The relationship between API provider and consumer is a fragile one. As an API provider I am offering up my valuable digital asset, data, content, and digital resources. I would like you to take this Application Programming Interface or SDK that I have built, and put it in your business systems and applications. As an API consumer, I'm given access to valuable business API asset, which I'm expected use in a respectful way, that is always in alignment with a providers terms of service -- an environment where so much can go wrong, and does each day.

I watch companies take a wide range of tones when it comes to setting the stage for this relationship. Some companies are super protective of their valuable content (like Marvel Comics), some are very communicative and inviting like Slack (inject your bot into us). where others wobble between a more open, the back to strict, like Twitter has done over the last couple years. In my opinion, it comes down to how you see your digital resources, and your belief in intellectual property -- when I you, I mean you and your investors.
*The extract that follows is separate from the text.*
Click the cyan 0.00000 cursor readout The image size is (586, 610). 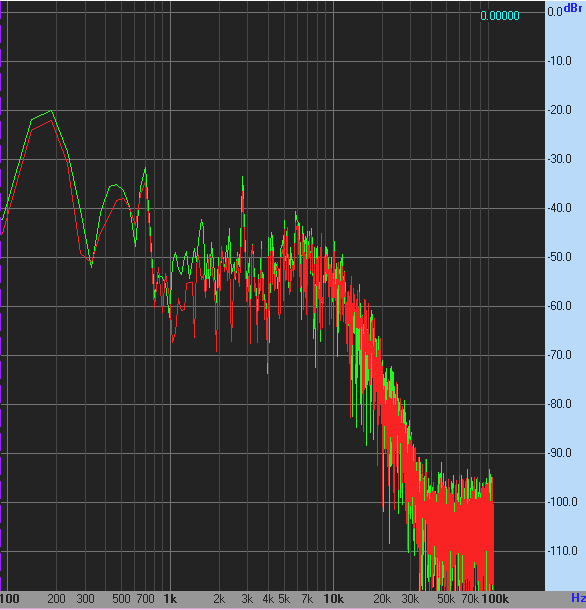click(500, 16)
I try NOT to read all the patent notifications that come into my reader, as it fucking depresses me, but everyone once in a while I have to revisit to help remind everyone, what an illness patents will be, when it comes to APIs working. This fragile relationship I speak of above, operates well, or not very well, depending on how loose, or how much friction exists at this layer. There are plenty of examples out there of APIs who do not do well when they restrict, or too heavily meter API consumers. 

To help build an image in your mind. Imagine the Twitter API, and all the apps that have been built on it. OK, now add in Stripe for payments, Dropbox for storage, Instagram for Images, Facebook for Social, Amazon EC2 for compute, and YouTube for videos. Now, think about enforcing copyright on every API design, and patent licensing on each process involved. It will grind these billion dollar revenue engines to a screeching halt. Nobody will build on these platforms if they have to bake your legal heavy design, and process into their business.
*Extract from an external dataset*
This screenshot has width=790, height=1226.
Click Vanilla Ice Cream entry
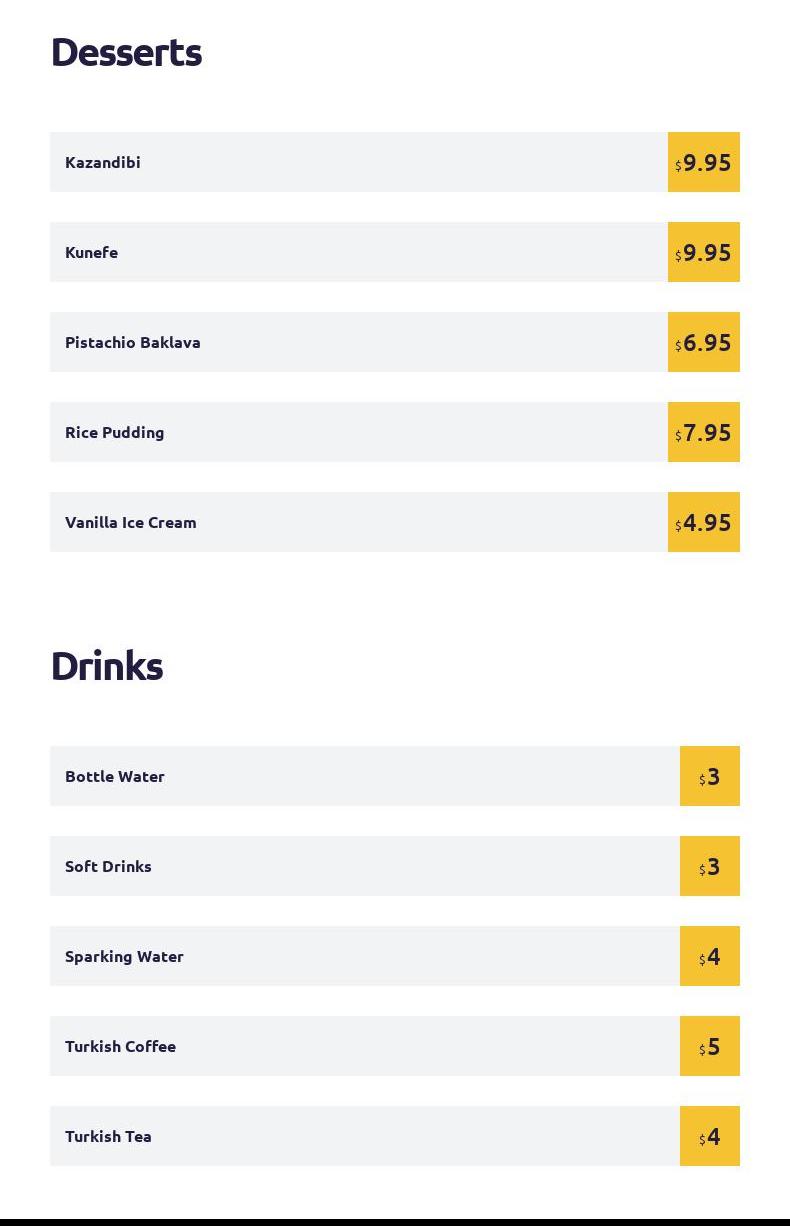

Modern web APIs are balance between the technical, business, and politics of how data, content, and algorithms are exchanged. Simple, ubiquitous web technology is working on the technical side of things. Simple, pay as you go, utility based, and tiered access is helping strike balance on the business side of things. TOS, privacy, security, transparency are the knobs and dials of the political side of things, let's not willingly invite in something so invasive, like patents into the API layer. Patent your algorithm, copyright your content, and license your data, but keep the API definition copyright free, and your API process patent free.

In the "secure cloud storage distribution and aggregation" patent I'm reading this morning, its not the patent that offends me. It is the patent being so focused on the API being the thing that makes the patent. Patent how you index, search, and secure your file storage wizardry, but the API design, and operations should NOT be a focal point of your patent. You want people to integrate with your "secure cloud storage distribution and aggregation", bake the API design and process into their businesses, you want the cloud storage industry to speak your API -- don't lock it down, otherwise API consumers will look elsewhere.